● **Work to do**
Could you transcribe the material below line for line, without changing any wording, and leave the pictures out of your copy?

++++++++++

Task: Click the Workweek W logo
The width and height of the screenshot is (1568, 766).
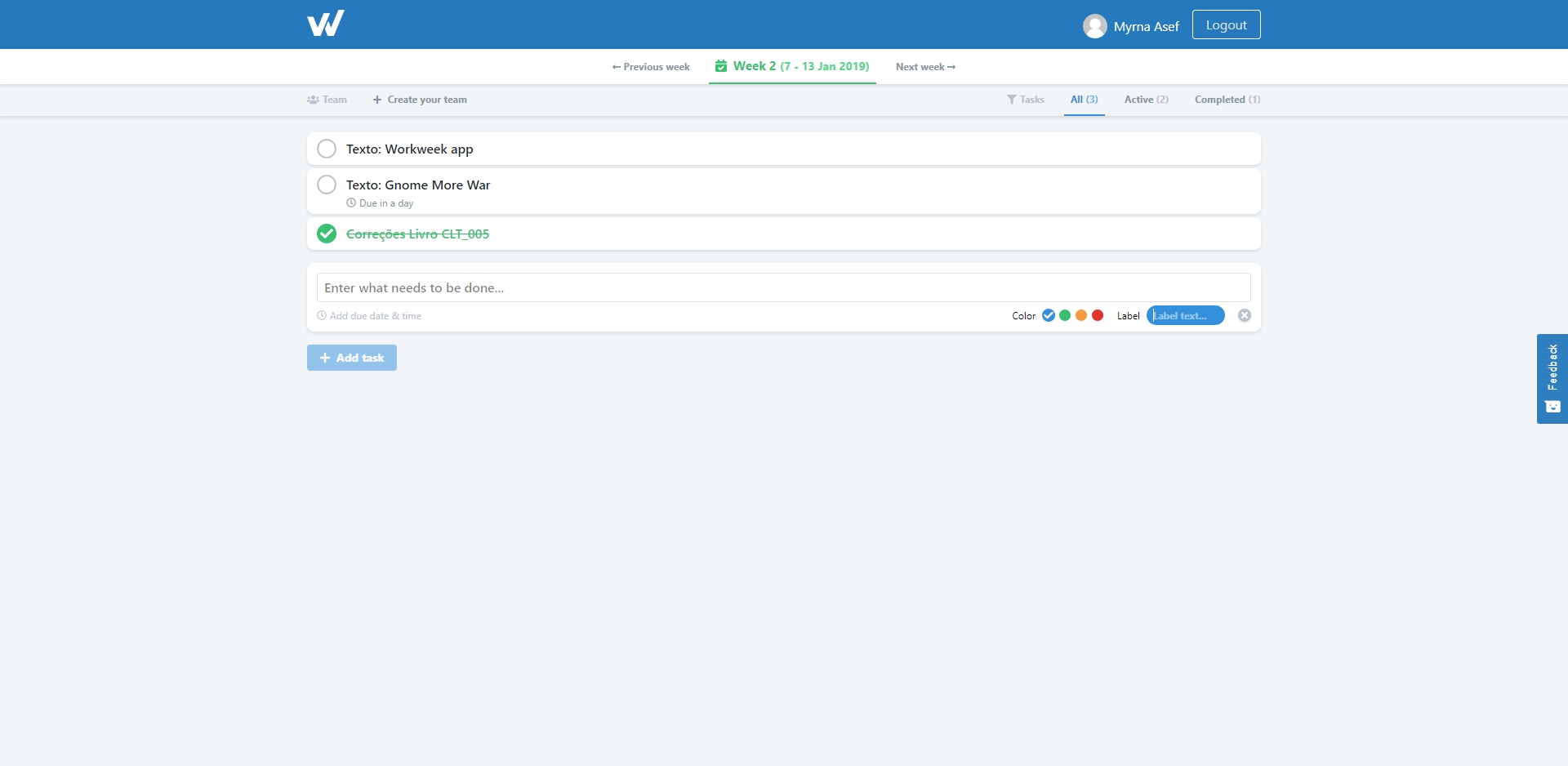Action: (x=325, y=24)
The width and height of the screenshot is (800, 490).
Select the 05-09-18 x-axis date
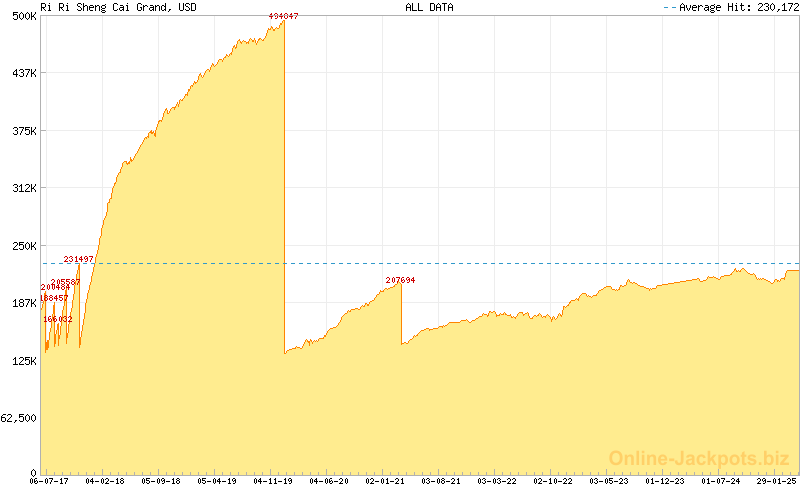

++++++++++

● **Result of this task**
Task: Click the Workweek W logo
The width and height of the screenshot is (1568, 766).
Action: (x=325, y=24)
The width and height of the screenshot is (800, 490).
Select the 05-09-18 x-axis date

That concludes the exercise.